Victor Liu

The power of methodologies like the Net Promoter Score is their ability to represent an entire company’s customer experience performance in just one number. But as useful as that is, it can make it easy to forget that the experience is made up of hundreds, thousands, and sometimes even millions, of individual interactions between your organization and your customers. When it comes to driving individual CX improvement, it’s at this very low level — the level of the individual interaction — that the gains are made.

The question becomes: how do you make sure that every level of your organization is engaged in this effort? Many CX programs fall down on this front. Yes, they collect the data, but it’s incredibly hard to tailor that information to the needs of every different level inside of an organization. Harder still? To customize that data down to the level of each individual actor — so that everyone only sees experience data that relates only to his or her own job.

Being able to do this is one of the most powerful features of Medallia.

To make sure that the right people at all the appropriate levels of your company’s hierarchy immediately see their customers’ feedback, all Medallia surveys are tethered to actors in an organization — be they individual stores, sales associates, call centers, or company representatives. Each of these lowest level business units then roll up into various parts of an organization, such as district. When sales associates log into Medallia, they see feedback on every interaction they’ve had with their customers, and specifically what they need to do to improve. When managers log in, they see details on how their teams are performing, and can drill down into individual performance. Regardless of where they sit in your organization’s hierarchy, a relevant dashboard will be created for staff members as part of a Medallia implementation.

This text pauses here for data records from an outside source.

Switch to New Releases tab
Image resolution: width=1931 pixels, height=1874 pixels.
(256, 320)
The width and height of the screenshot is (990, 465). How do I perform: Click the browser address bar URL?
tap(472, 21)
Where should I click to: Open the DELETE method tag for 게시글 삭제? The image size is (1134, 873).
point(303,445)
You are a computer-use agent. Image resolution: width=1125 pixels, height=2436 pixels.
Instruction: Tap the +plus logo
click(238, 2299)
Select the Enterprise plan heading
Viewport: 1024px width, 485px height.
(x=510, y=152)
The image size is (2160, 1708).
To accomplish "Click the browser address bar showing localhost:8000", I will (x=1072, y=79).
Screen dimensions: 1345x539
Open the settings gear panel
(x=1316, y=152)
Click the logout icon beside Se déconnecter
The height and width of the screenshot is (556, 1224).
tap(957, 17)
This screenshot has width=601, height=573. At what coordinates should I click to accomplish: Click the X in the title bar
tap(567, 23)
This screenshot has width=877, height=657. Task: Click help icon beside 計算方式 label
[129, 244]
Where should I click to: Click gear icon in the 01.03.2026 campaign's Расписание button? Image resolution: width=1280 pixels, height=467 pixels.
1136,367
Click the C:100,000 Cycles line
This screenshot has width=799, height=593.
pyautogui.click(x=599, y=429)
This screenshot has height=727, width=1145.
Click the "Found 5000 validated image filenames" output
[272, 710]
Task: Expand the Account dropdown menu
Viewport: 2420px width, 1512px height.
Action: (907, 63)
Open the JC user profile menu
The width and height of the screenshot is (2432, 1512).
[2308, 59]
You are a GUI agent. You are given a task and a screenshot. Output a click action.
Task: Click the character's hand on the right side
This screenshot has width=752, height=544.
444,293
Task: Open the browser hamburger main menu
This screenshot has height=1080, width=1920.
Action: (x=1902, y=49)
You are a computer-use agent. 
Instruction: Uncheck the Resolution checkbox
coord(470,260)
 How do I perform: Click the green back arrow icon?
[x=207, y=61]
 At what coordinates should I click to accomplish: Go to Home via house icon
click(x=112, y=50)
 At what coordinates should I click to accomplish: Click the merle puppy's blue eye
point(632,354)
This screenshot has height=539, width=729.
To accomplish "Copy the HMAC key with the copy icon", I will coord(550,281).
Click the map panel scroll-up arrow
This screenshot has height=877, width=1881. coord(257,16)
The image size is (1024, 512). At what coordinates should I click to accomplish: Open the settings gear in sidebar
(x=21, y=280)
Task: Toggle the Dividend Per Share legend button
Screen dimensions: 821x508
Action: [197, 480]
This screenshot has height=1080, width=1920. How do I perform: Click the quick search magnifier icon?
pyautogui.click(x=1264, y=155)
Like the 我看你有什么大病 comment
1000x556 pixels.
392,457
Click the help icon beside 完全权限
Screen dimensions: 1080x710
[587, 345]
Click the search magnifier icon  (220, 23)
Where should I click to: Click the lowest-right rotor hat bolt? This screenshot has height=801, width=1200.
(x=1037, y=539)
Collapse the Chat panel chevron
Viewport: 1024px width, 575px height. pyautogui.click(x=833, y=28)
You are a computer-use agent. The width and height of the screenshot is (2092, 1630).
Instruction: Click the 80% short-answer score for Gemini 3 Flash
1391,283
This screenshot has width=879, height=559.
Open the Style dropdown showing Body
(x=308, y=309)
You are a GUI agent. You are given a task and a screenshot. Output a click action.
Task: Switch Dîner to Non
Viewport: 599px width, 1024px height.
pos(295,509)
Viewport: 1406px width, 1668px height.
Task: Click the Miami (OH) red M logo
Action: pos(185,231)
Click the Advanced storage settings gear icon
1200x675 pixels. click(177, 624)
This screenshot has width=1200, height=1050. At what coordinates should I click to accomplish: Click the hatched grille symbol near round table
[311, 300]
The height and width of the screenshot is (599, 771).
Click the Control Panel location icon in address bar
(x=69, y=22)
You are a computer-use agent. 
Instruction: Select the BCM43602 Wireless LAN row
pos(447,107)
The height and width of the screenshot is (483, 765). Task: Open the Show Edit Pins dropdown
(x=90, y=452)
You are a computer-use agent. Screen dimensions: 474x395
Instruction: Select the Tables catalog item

Having surveys associated like this allows alerts to be automatically sent to the right people in the organization associated with the delivery of an experience. Let’s say a customer just submitted a poor review of a particular store. The relevant employees are immediately alerted to the feedback. The store associate would see the verbatim, allowing them to understand what they could do to improve in future. A manager is alerted with an action item to respond to the detractor as soon possible — giving them the opportunity to recover the customer… and potentially even get them to come back.

We’ve seen thousands of examples of dissatisfied customers, who — after receiving a personal response to their feedback — warm to the store or representative.  The personal response humanizes the dissatisfactory transaction, giving the store another opportunity to improve the relationship.  The customer gets some personal insight into how the store responds to and resolves his or her problems. One Sherwin-Williams customer wrote about his experience submitting feedback — and how they were shocked to receive a personal response back from the store. He did not expect to hear anything back, and was pleasantly surprised when a store employee addressed his concerns directly, rather than being sent an automated boilerplate apology email.

That’s the power of tracking customer experience feedback at the level of the individual interaction. It not only builds accountability into the process — but it truly engages all levels of the organization, providing them with direct and personal feedback on how they’re performing.